Penn Launches Center for the Study of Contemporary China
PHILADELPHIA -- University of Pennsylvania President Amy Gutmann, Provost Vincent Price and Dean of the School of Arts and Sciences Rebecca Bushnell are pleased to announce the launch of the Center for the Study of Contemporary China. Housed in the School of Arts and Sciences and serving the entire University, the new Center is designed to advance Penn’s leadership in programs, research, and scholarship about China.
The Center will focus on the political, legal, economic and social factors shaping China and its role in the world today. It will serve as an important hub to facilitate cross-School initiatives and collaboration, provide support for faculty and graduate student research and sponsor conferences, roundtables and visits from major international scholars and world leaders.
"The Center for the Study of Contemporary China helps position Penn as a world leader in the study of China,” Gutmann said. “In addition to the collaboration across disciplines that it will foster for faculty, it will be an enormous asset for our students, allowing them to research and discern the myriad forces shaping modern China."
Penn has approximately 40 formal partnerships with 16 institutions in China. Nearly 100 Penn faculty maintain active research projects, and a number of Penn programs engage in work in China or in China-related ventures. China is the leading country of origin for Penn’s international students, with more than 1,300 graduate and undergraduate students representing more than 25 percent of all international students enrolled at the University in the fall of 2011. More than 200 Penn students per year earn credit for work in China in semester-abroad programs, intensive summer Chinese-language programs and faculty-led studios abroad.
“Penn’s engagement with China is a vital part of our commitment to global research,” Price said. “This new Center will advance the understanding of China around the world, from the perspective of one of Penn’s distinctive intellectual strengths: the cross-campus, cross-disciplinary integration of knowledge.”

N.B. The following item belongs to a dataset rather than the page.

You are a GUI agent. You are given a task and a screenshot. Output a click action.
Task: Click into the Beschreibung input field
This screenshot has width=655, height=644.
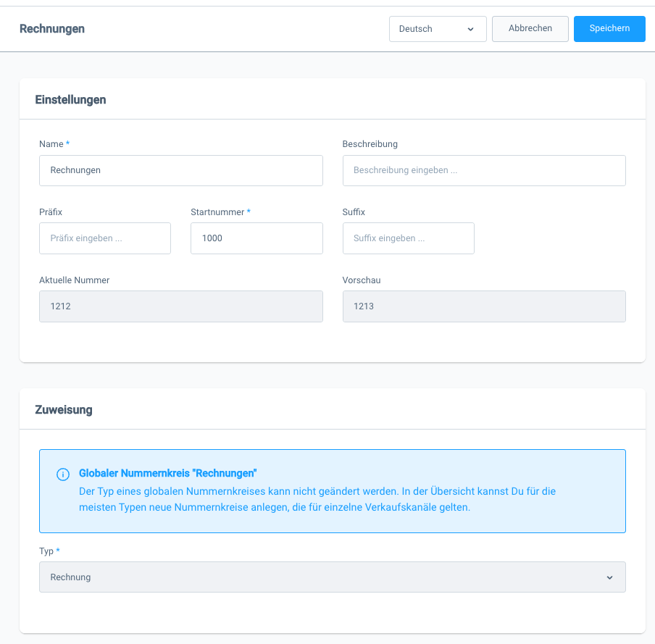pyautogui.click(x=483, y=171)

Avery Goldstein, David M. Knott Professor of Global Politics and International Relations and Professor of Political Science in the School of Arts and Sciences, will serve as the Center’s inaugural faculty director.
“The School of Arts and Sciences takes great pride in its academic resources on China,” Bushnell said, “and looks forward to partnering with others across Penn to make this Center a dynamic new vehicle for promoting scholarship on this very important country.”
The Center will be governed by an Executive Committee that includes the faculty director, faculty members from participating Schools, the senior vice provost for research and the director of the Center for East Asian Studies.